Надо сказать, что 24 января 1984 года на банкете в Лондоне по случаю награждения «Преступления и наказания» премией за режиссуру присутствовавший там Анатолий Машко из посольства предупредил Любимова о том, что в том случае, если он не вернется, на Таганке появится новый главный режиссер.

Давид вспоминал, как слушал по «Би-би-си» репортаж о вручении Любимову этой премии (после невозвращения в Москву таганцы жадно ловили по радиоприемникам новости о Любимове и каждое слово Любимова), и на церемонии вручения Юрий Петрович сказал, что он посвящает «эту премию английским актерам».

«Мне, – говорил Давид, – стало очень горько за мистера Любимова. Он не вспомнил, что идею такого Раскольникова, идею постановкии т. д. дал ему Карякин, а форму спектакля, то есть постановочную идею дал ему художник, а чуть больше понять и разобраться в спектакле ему помогали артисты его Таганского театра и режиссер Юра Погребничко. Из сценических аттракционов Ю. П. придумал всего лишь один: актеры светят друг другу бебиками (это такие маленькие прожектора). Вот и все режиссерские фантазии…»

Выставленные Любимовым условия, связанные с его возможным возвращением в СССР, регулярно трансформировались. В интервью «Вашингтон пост» были обозначены три:

1) посредником в диалоге между ним и руководством СССР мог бы выступить друг Любимова Лев Делюсин, которому Юрий Петрович доверяет;

2) «Если мне позволят исполнить все контрактные обязательства перед западными театрами»;

3) должно быть разрешение на гастроли Театра на Таганке на Западе, во время которых он бы к коллективу присоединился…

Не Любимов был отрезан от «Таганки» – он сам себя отрезал от театра.

Почему Любимов не вернулся?

«Очевидно, – говорил Боровский, – Любимов переоценил… или недооценил… Кроме того, перед отъездом друзья, которым он верил, близкие к власти (а таких у него было достаточно) ему гарантировали, что Андропов обязательно сменит старый идеологический аппарат ЦК, разгонит высших чиновников в Министерстве культуры. Любимов думал своим интервью в “Таймс” ему в этом помочь. Он считал, что, обострив ситуацию, будет этому способствовать. “Как? Любимов не возвращается? Такого не может случиться!
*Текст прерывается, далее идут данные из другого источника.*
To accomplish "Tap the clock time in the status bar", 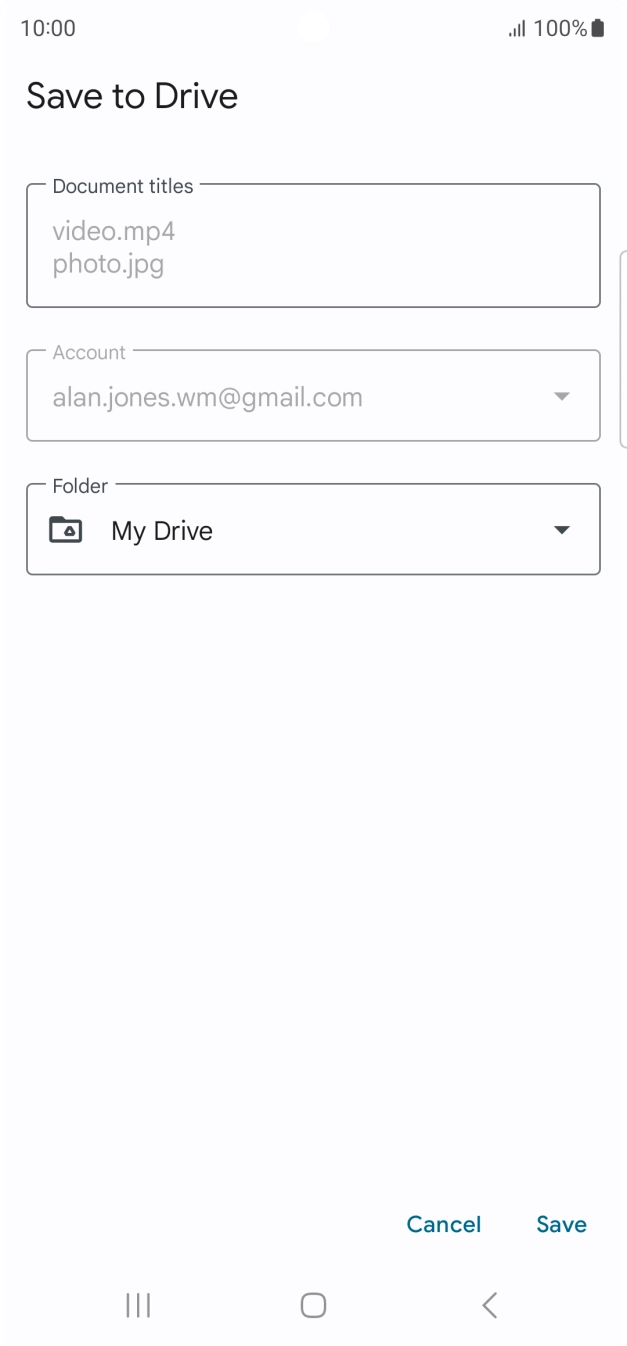I will tap(48, 28).
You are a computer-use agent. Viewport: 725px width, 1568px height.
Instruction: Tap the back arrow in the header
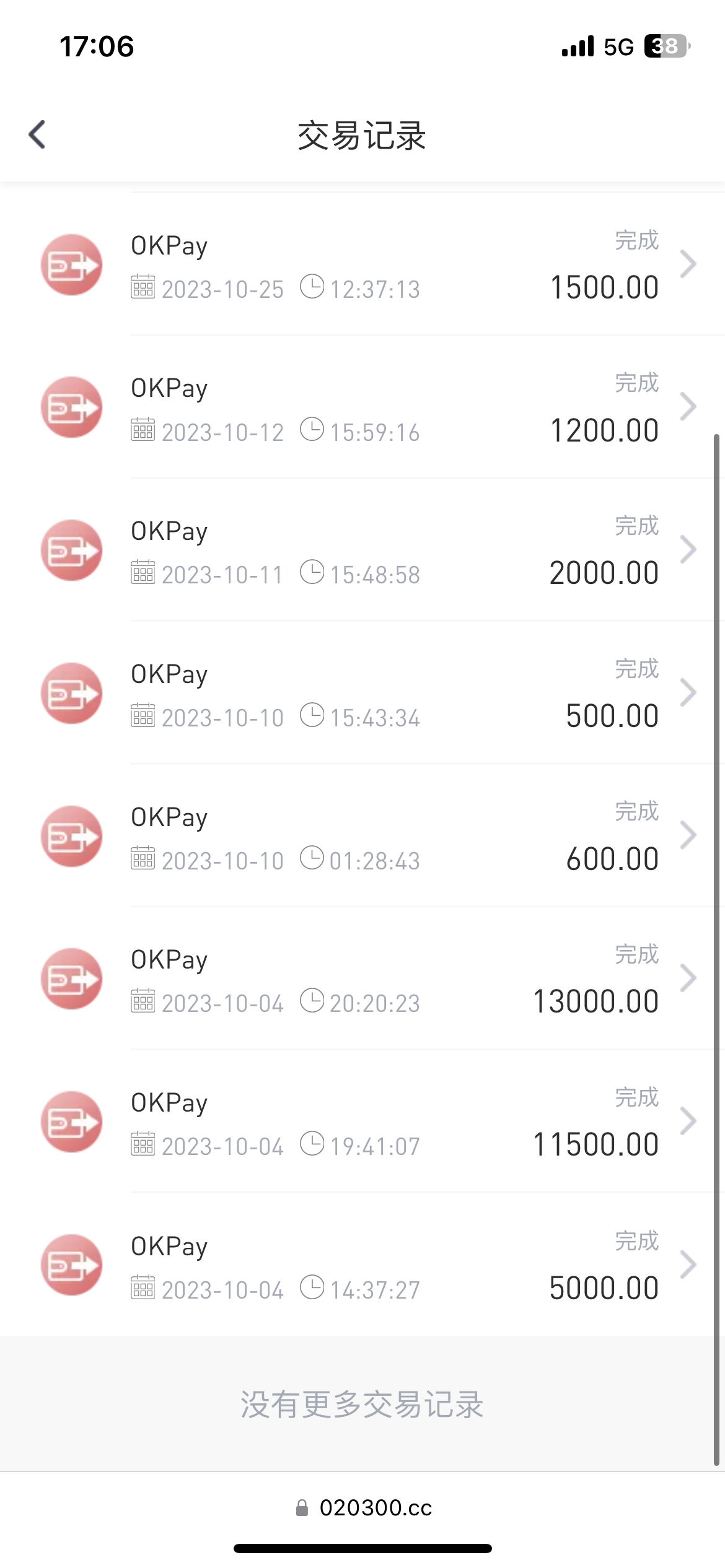tap(37, 134)
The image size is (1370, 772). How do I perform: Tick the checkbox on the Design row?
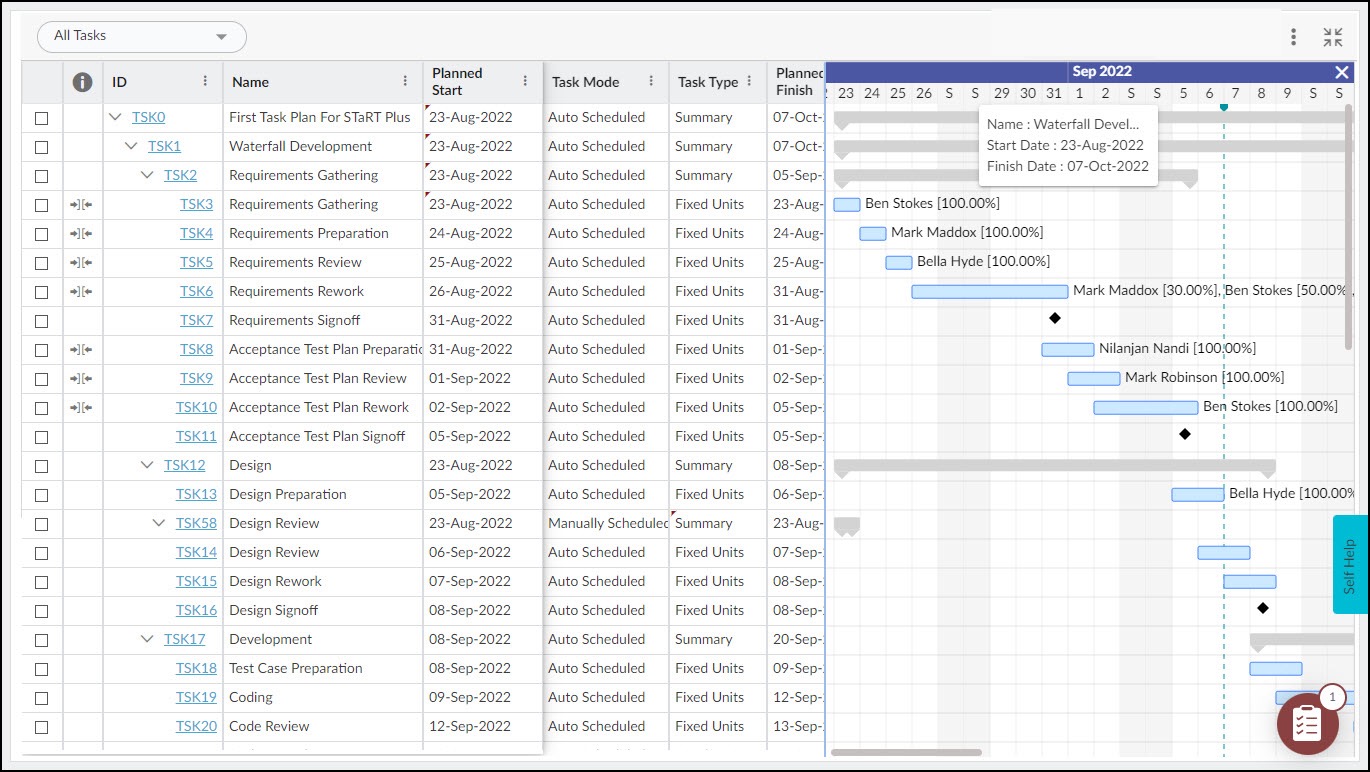coord(41,465)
Подать сюда виноватых!!!” В результате враги уничтожены, и он въезжает в Москву на белом коне…»

Если и замышлял Любимов заставить Андропова своим интервью вмешаться и наказать его домашних обидчиков, то, выходит, ошибался, представления не имея – из-за отсутствия необходимой информации – о происходившем в Москве на самом верху. Театр на Таганке на этом самом верху был – на фоне свалившей Андропова с ног болезни, сбитого «боинга», подковерной борьбы в ЦК КПСС и много чего другого – на девятьсот семьдесят втором месте в списке неотложных забот.

Любимов, вполне вероятно, не собирался оставаться на Западе, но был основательно к этому шагу рядом обстоятельств подготовлен.

Во-первых, отсутствием, вполне объяснимым, прежней сплоченности его труппы вокруг, как заметила Римма Кречетова, «идеи и лидера». Труппа, в которой нарастало внутреннее напряжение, к началу 1980-х годов стала старше на 16 лет, и «юношеско-молодежный задор, позволявший когда-то не обращать внимание на отсутствие званий, льгот, соответствующих этим званиям, – на фоне неизбежной – актерская все-таки среда! – зависти к преуспевшим за эти годы коллегам из других театров, в том числе и к тем, кто когда-то покинул “Таганку”».